Bernal Hill wildflower interlude

My neighborhood's hilltop has appeared on the blog numerous times. I think this year's spring wildflower show is the most extensive that I have ever documented. For 40-ish very urban acres of San Francisco dogpark, I think you have to agree. Not bad!

I dedicate this blog post to the memory of Barbara Pitschel, former Head Librarian of San Francisco Botanical Garden's Helen Crocker Russell Library of Horticulture (which is where I knew her from), and a long-time member and newsletter editor of the local California Native Plant Society. Barbara and her husband Roland lived in Bernal Heights. She died last August.
Barbara and Roland's long history in the field of ecological restoration in San Francisco began in 1972 when they became involved in Bernal Heights Park, which is now recognized as one of the city's significant natural areas. They helped in the successful effort to transfer this property, a remnant of the original landscape, from the Department of Public Works, where it was a candidate for development, to the Recreation and Park Department (RPD), where it will be preserved in perpetuity in a natural state. The transfer agreement stipulated that any maintenance work undertaken at this park would be only to restore it to a "pre-1825" condition. The Bernal Hilltop Project was the first ecological restoration project attempted in San Francisco and one of the earliest such efforts in California. She and Roland received the Trust for Public Land Award for 30 years of volunteer park stewardship.
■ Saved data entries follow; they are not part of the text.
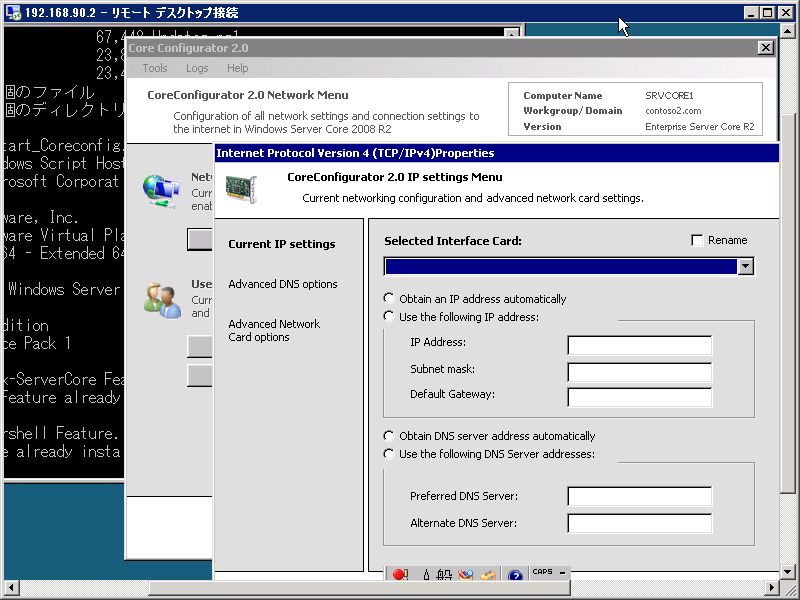The width and height of the screenshot is (800, 600).
Task: Enable the Rename checkbox
Action: point(697,240)
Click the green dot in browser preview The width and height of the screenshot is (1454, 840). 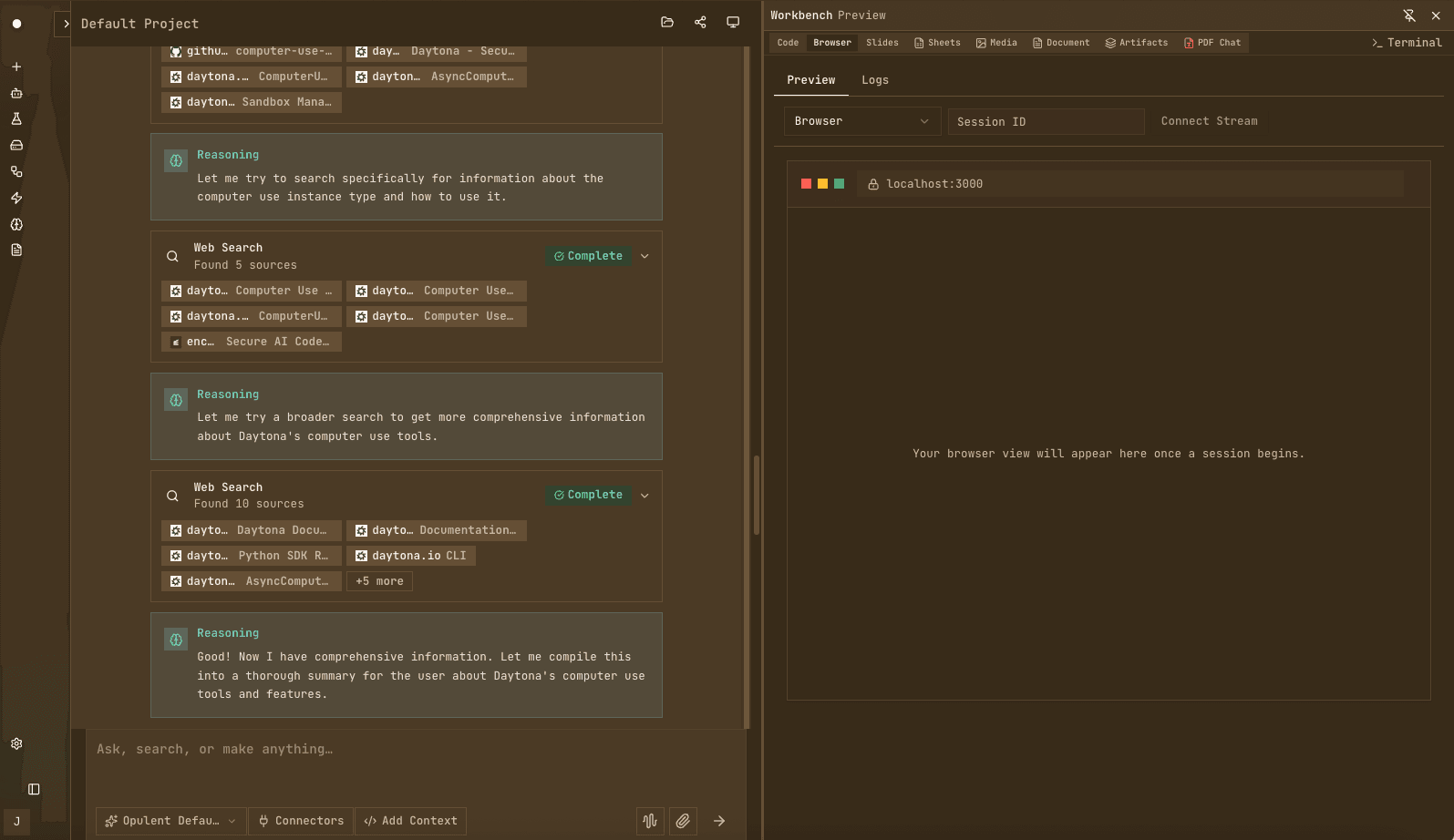[840, 184]

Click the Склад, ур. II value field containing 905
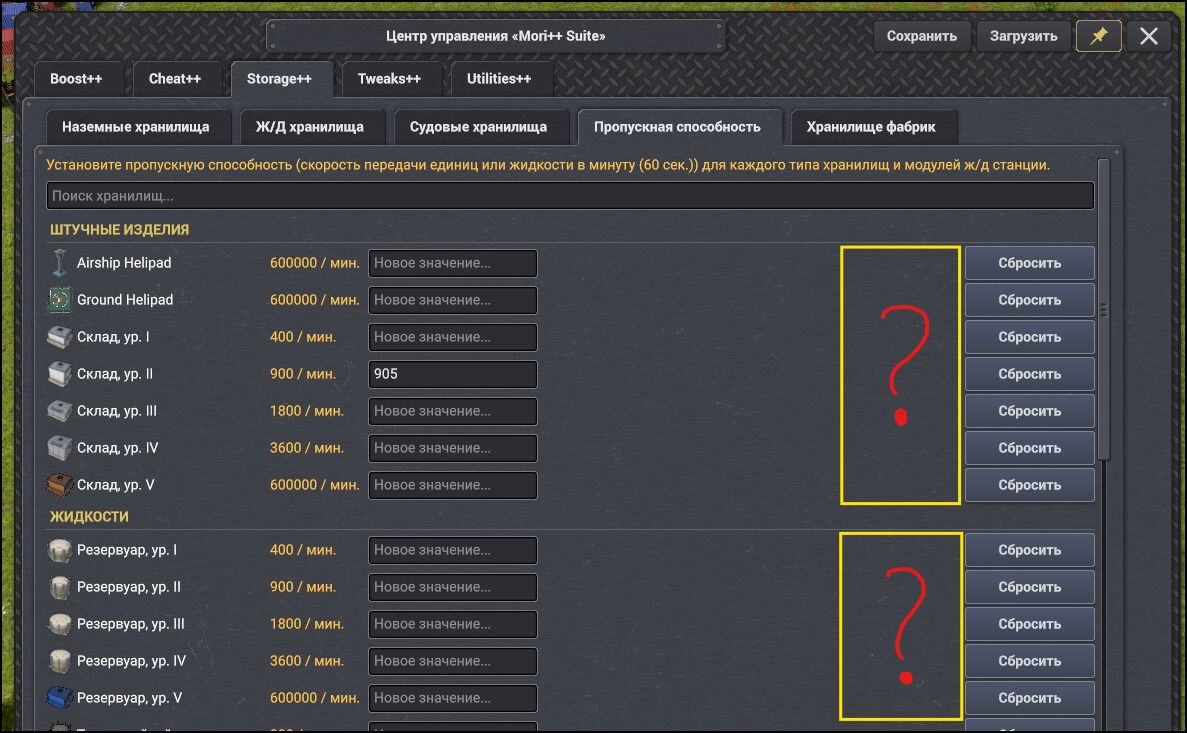[x=453, y=374]
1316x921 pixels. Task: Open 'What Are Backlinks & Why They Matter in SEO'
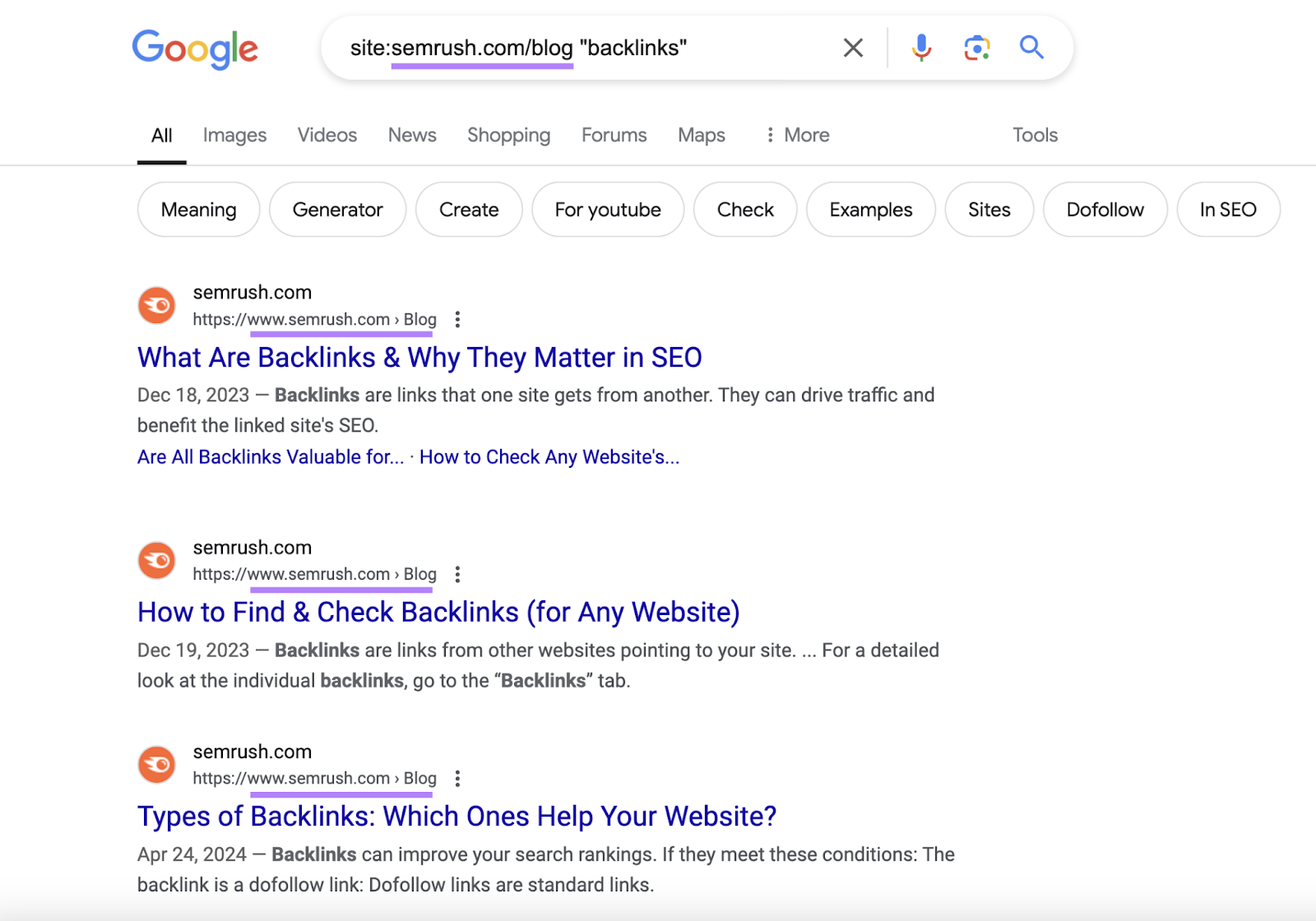point(419,358)
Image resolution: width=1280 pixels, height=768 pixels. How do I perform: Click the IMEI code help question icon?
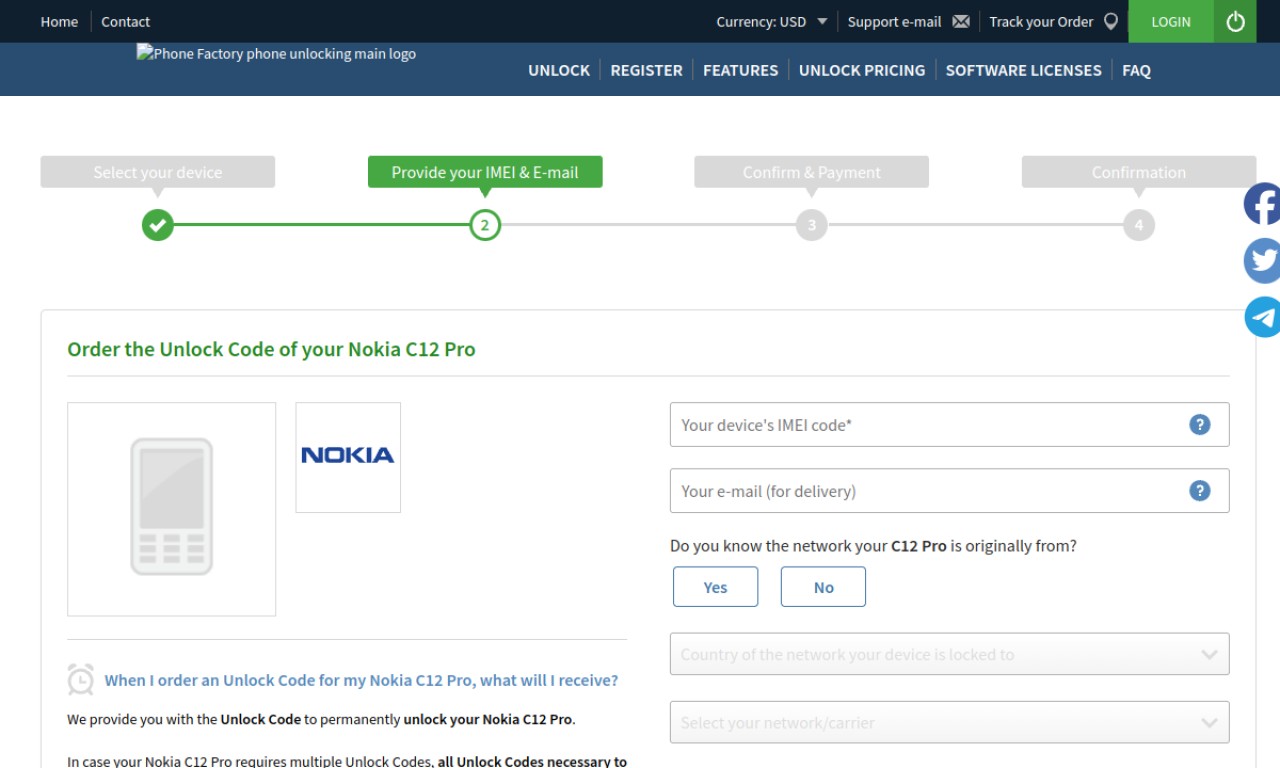1200,424
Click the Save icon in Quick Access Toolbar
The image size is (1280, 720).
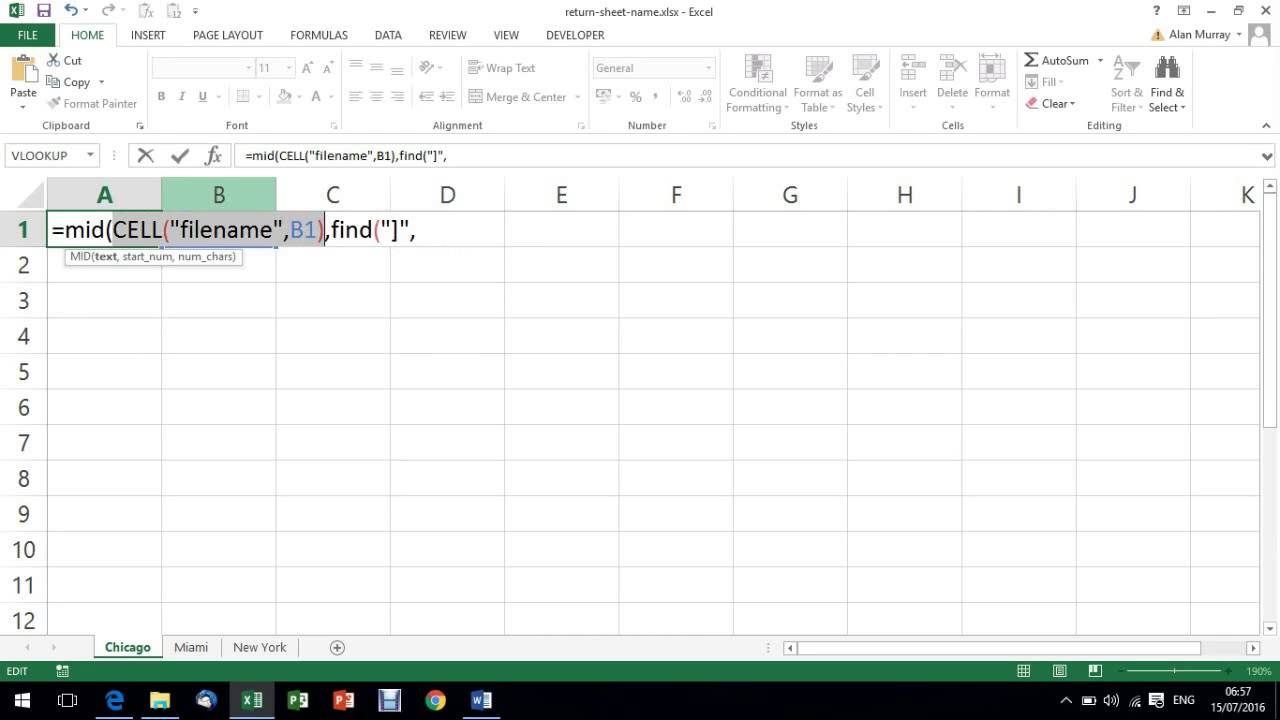43,11
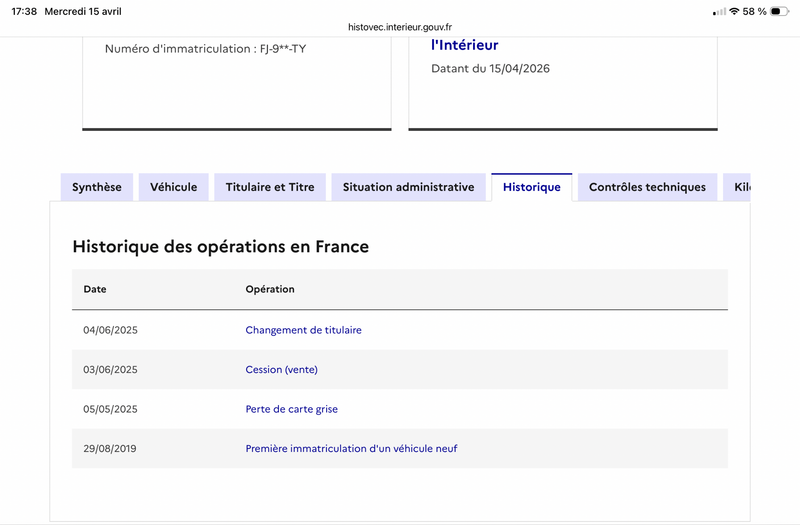Open the Changement de titulaire operation
Viewport: 800px width, 525px height.
pos(303,330)
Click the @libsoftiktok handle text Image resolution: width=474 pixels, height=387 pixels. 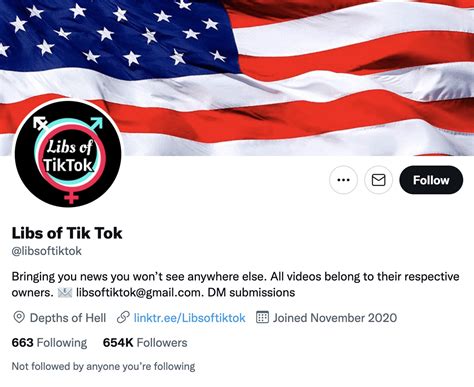(x=47, y=251)
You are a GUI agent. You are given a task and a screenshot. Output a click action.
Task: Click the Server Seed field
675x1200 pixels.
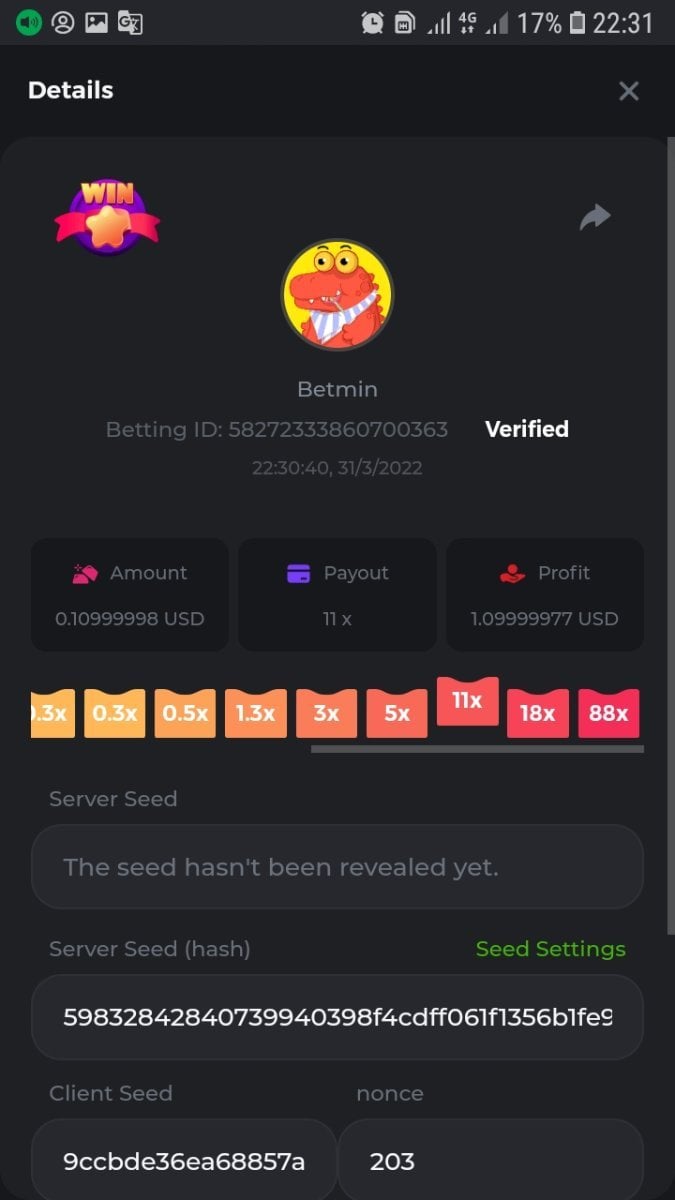337,867
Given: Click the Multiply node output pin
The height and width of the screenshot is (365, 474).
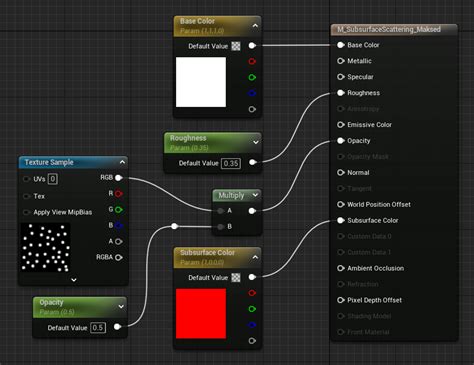Looking at the screenshot, I should pyautogui.click(x=252, y=211).
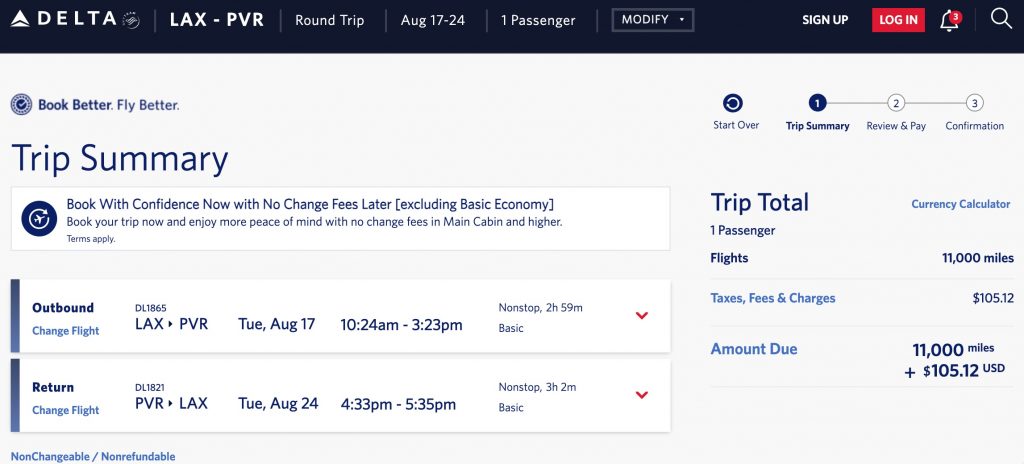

Barbara was also a member of the Special Libraries Association and was a charter member of the Society for Ecological Restoration.


Barbara would be happy to know that populations of goldfields (Lasthenia californica) and buttercup (Ranunculus californica) vastly outnumbered weedy invasive Oxalis pes-caprae this year.

Ranunculus californica

Lasthenia californica

Goldfields especially, just totally off the hook.




Alas, I'm not hardcore enough to identify species of Lupinus in the field... At the very least Bernal Hill has a few different forms of this very variable pea-family plant making an appearance this year.





The palmately compound lupine foliage is pretty too.


The tomcat clover population seems to grow every year. Trifolium willdenovii?



I think there's more Viola pedunculata too:

Viola pedunculata

Checkerbloom (Sidalcea sp.):


Sidalcea in the grass


Blue-eyed grass (Sisyrinchium bellum):


California poppy, coastal form (Eschscholzia californica v. maritima)

coastal form Eschscholzia

There seems to be a bit more of the pure-orange form this year.



We have the very last of the shooting stars now. (Dodecatheon sp.)


Some lightly tended patches of Salvia spathacea and Iris douglasiana in the southeast corner are going strong.


It's clear that someone maintains them with a bit of weeding now and then. Thank you, whoever you are. There's a bit of something else coming up in here now. I'm not sure what it is, so I left it.


I guess I can't ignore the non-natives too... Chasmanthe and crocosmia grow all over San Francisco and we have them on Bernal Hill too.


You may recall California is a biodiversity hotspot for wild radish. Besides some of the grasses (about which I know nearly nothing), this is Bernal's most prodigious weed, if you don't mind calling it a weed.


Plantago lanceolata comes to us from England, according to the Google. I don't hate it.




Anonymous said...

Gorgeous! Anyone who's helped tend this place should be proud.

Laguna Dirt said...

love the poppies, lupine, clover, and blue-eyed grass is a fave! that wild radish is hard to hate.

Christopher C. NC said...

In Florida I have seen the blue-eyed grass turn lawns blue. Up here there is no lawn and it gets lost in the hubbub, so I've started collecting it and putting it in one place.

Denise said...

A neighborhood wildflower meadow! I swear, all of you up in SF have such wonderful access to great parks and urban wild places -- thanks to visionaries like Barbara. A nice tribute to her.

Anonymous said...

Any chance that goldfields or buttercups neutralize Oxalis?